Dear Editor,
 Cancer is a foremost death cause in each country and a substantial hindrance to improving life expectancy, accounting for more than 10 million fatalities in 2020, or around one in every six fatalities [1]. Oral cancer is among the leading causes of cancer-related mortality in developing countries. Oral squamous cell carcinoma (OSCC) is a widespread type of malignancy associated with tobacco usage and human papilloma virus infection.
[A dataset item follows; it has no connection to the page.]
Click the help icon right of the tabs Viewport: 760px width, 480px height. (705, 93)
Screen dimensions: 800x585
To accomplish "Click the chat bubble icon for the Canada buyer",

The majority of people are diagnosed with cancer at an advanced stage, the 5-year survival rate for OSCC patients is only around 50%. Despite biological and technological advances, in recent decades, the prognosis for OSCC has not improved, and its occurrence has increased. Identification of biomarkers that can be utilized to establish an early diagnosis or predict tumor growth is enabled by determining which molecular pathways are disrupted [2].
 MicroRNAs, which can serve as both oncogenes and tumor-inhibiting factors, are misaligned in a wide range of cancers [3]. These are short, noncoding RNAs that affect protein expression following transcription at the post-transcriptional level. MicroRNAs play a vital role in proliferation, differentiation, apoptosis, immune response, and angiogenesis, among other things in the pathogenesis of cancer. Multiple researchers have documented that specific microRNAs are frequently down regulated in cancers, implying that they operate as tumor suppressors by targeting many oncogenes. According to research conducted by O’Brien et al, altering levels of microRNAs expression can improve chemotherapeutic efficacy [4]. In recent decades, several researches have linked metastasis, survival, and recurrence of OSCC patients to miRNA expression [5].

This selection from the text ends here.